I have been desensitized to a lot of things in my reporting career. I've talked to murderers and sadists, and people who have just moments before seen their sons or daughters die brutal deaths. But nothing could prepare me for the interviews I was to conduct every day for the next month in Iraq. There's something about hearing over and over again about the tortures of a cruel leader that goes beyond desensitization. I felt numb. I found myself getting tired and agitated, arguing with the translator about small facts right in front of my interview subject.

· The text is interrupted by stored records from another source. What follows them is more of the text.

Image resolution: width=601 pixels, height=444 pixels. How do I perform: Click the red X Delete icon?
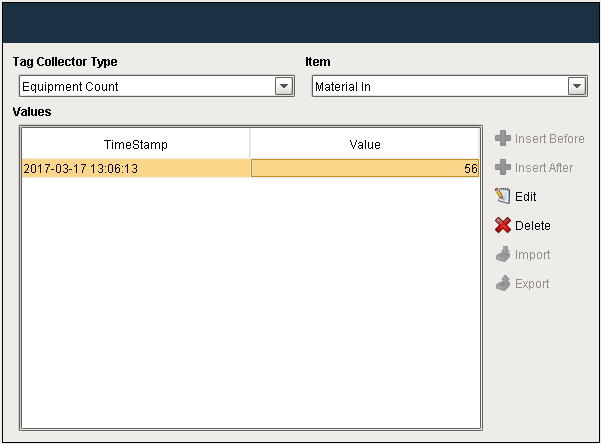503,225
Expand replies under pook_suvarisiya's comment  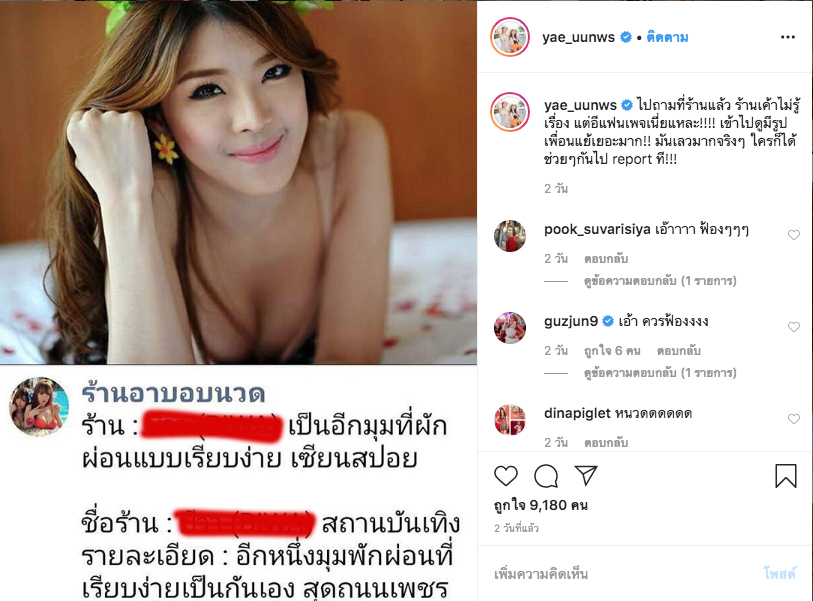tap(660, 281)
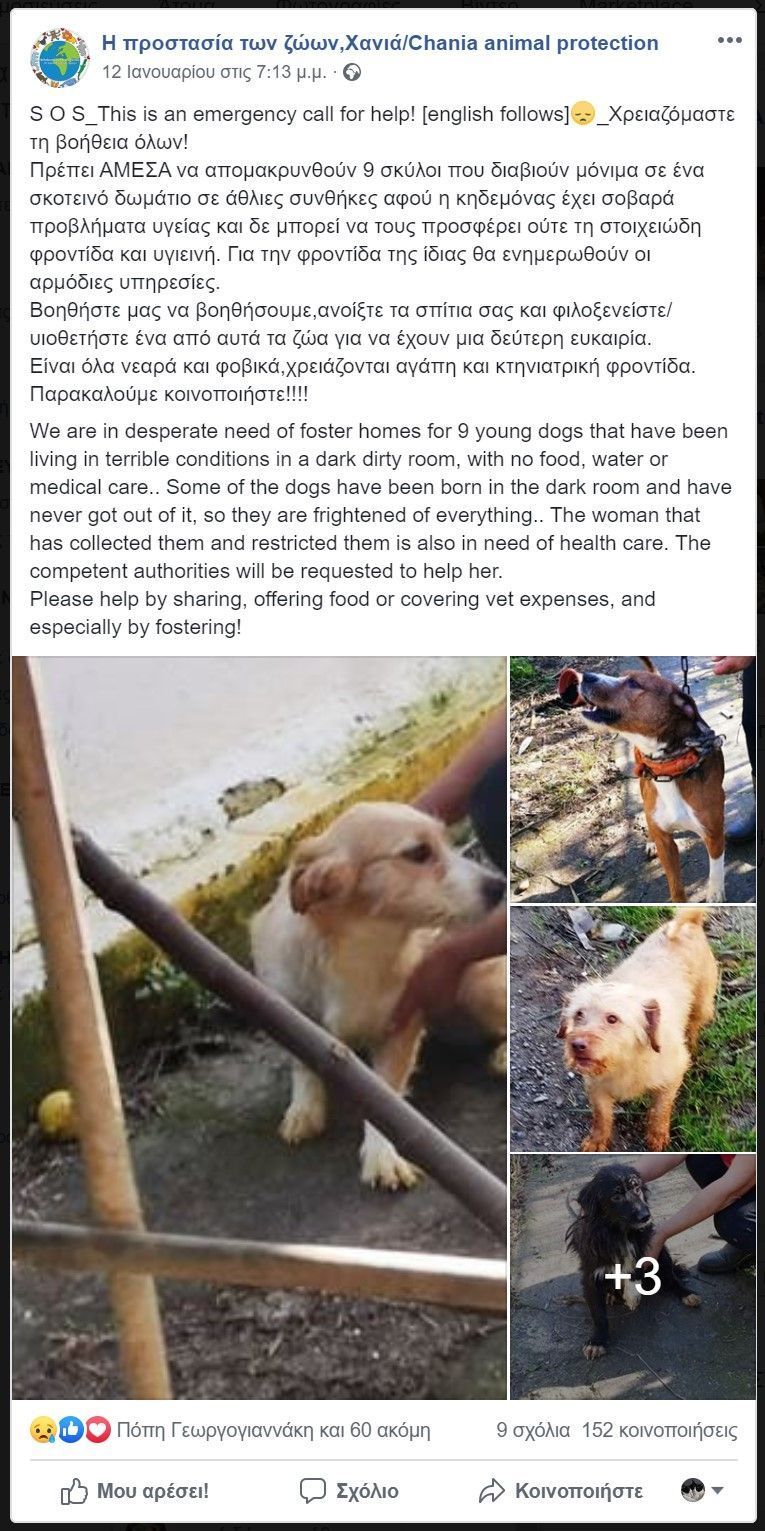Expand the profile selector dropdown arrow
Image resolution: width=765 pixels, height=1531 pixels.
(x=717, y=1491)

Did he cut the feet off during the FIRST or the second stay in prison? "You've completely confused me," I snapped one day. "It was the first time," the subject repeated calmly.

The dump

Photo by Zelie Pollon
The most profound moment was hearing about one woman's agonizing experience of torture and loss, then asking her if she feared she might be killed for turning in Baath Party members to the American soldiers.

"Do I fear death?" she smiled slightly, looking right through me. "No, I don't fear death." But it was the look in her eyes that got to me. It was so deep and so far away, as if death were the most minor of incidents on the road that she had traveled. "Death will be easy," she said.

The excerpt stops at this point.